# COMPLETE THE FOLLOWING:
A - From the Belladrum Tartan Heart 2008 review below, list every festival stage or venue that the writer names as part of Belladrum.
B - Translate this sentence from the Belladrum Tartan Heart 2008 review below into Spanish: "All the dancers are seriously good professionals which makes it amazing as well as amusing."
C - Using the Belladrum Tartan Heart 2008 review below, decide whether each statement agrees with the review. Answer yes or no, and quote the words from the review that decide it.
(i) The festival proper starts at lunchtime on Friday.
(ii) The Southern Tenant Folk Union come from the Deep South.
(iii) The writer saw Rachel Unthank and the Winterset.

# SUPPLIED TEXT:
■ ■ ■ ■
Belladrum Tartan Heart 2008
United Kingdom | |
12 August 2008
Then add a champagne & Pimms bar, organic food, tipis with waterbeds and woodburning stoves, friendly security, and a happy family atmosphere...sounds like heaven, doesn't it? Belladrum Tartan Heart is indeed pretty close to heaven, especially when the sun shines as it does this year......
Festivities kick off with the Crack It Open Ceilidh on Thursday night, a pun on the Scots/Irish word "craic" which can mean good conversation, good music, good friends, good drink, good fun or any combination thereof. From lunchtime on Friday the festival proper begins and it's the usual dilemma of where to go and what to see? The experienced festivalgoer simply lets the Tao take them where it will, so I walk into the Venus Fly Trap Palais, which usually has an eclectic programme similar to the Spiegeltent on Edinburgh's Fringe. There I find the Blank Album in full swing, completely unbilled - a creation of Natasha Gilmore, "The Catherine Tate of contemporary dance", this is a rocking mixture of music, comedy and dance poking affectionate fun at the classic rockgod schtick. All the dancers are seriously good professionals which makes it amazing as well as amusing.
The Tao next tugs me along to the double Big Top Hothouse stage, where Old Blind Dogs are playing with a quasi-punk verve and energy to a deeply appreciative crowd, dancing and cheering with abandon. It's traditional Scottish music, Jim, but not as we know it... Emerging blinking into the sunlight, I hear some uplifting music from the Garden Stage which turns out to be the lovely Baka Beyond, and am then drawn towards the Grassroots tent where, courtesy of the Southern Tenant Folk Union, a long way from home (South London, rather than the Deep South), eldritch voices are singing in close harmonies over a background of supreme instrumental virtuosity. STFU rock the "Oh Brother Where Art Thou?" soundtrack vibe and captivate a large appreciative audience. A pause for refreshment gives me a chance to have a quick gawp at an extraordinarily lifelike dog and an even more lifelike giant (fancy dress is encouraged at Belladrum) but means that alas, I miss Rachel Unthank and the Winterset. A snippet of The Kazoo Funk Orchestra's ridiculously wonderful set almost makes up for it, though.
■ ■ ■ ■
# EXTRACTED RECORDS:
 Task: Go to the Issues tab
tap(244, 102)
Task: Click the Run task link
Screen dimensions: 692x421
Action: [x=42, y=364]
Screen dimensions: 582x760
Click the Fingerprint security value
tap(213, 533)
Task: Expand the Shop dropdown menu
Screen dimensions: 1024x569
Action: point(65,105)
■ ■ ■ ■
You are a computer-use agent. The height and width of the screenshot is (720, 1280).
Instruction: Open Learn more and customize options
■ ■ ■ ■
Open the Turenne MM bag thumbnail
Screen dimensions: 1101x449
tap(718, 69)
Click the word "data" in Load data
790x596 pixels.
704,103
■ ■ ■ ■
# SET OF ANSWERS:
A -
- Venus Fly Trap Palais
- Big Top Hothouse stage
- Garden Stage
- Grassroots tent

B - Todos los bailarines son profesionales realmente buenos, lo que lo hace asombroso además de divertido.

C -
(i) Yes: "From lunchtime on Friday the festival proper begins"
(ii) No: "South London, rather than the Deep South"
(iii) No: "I miss Rachel Unthank and the Winterset"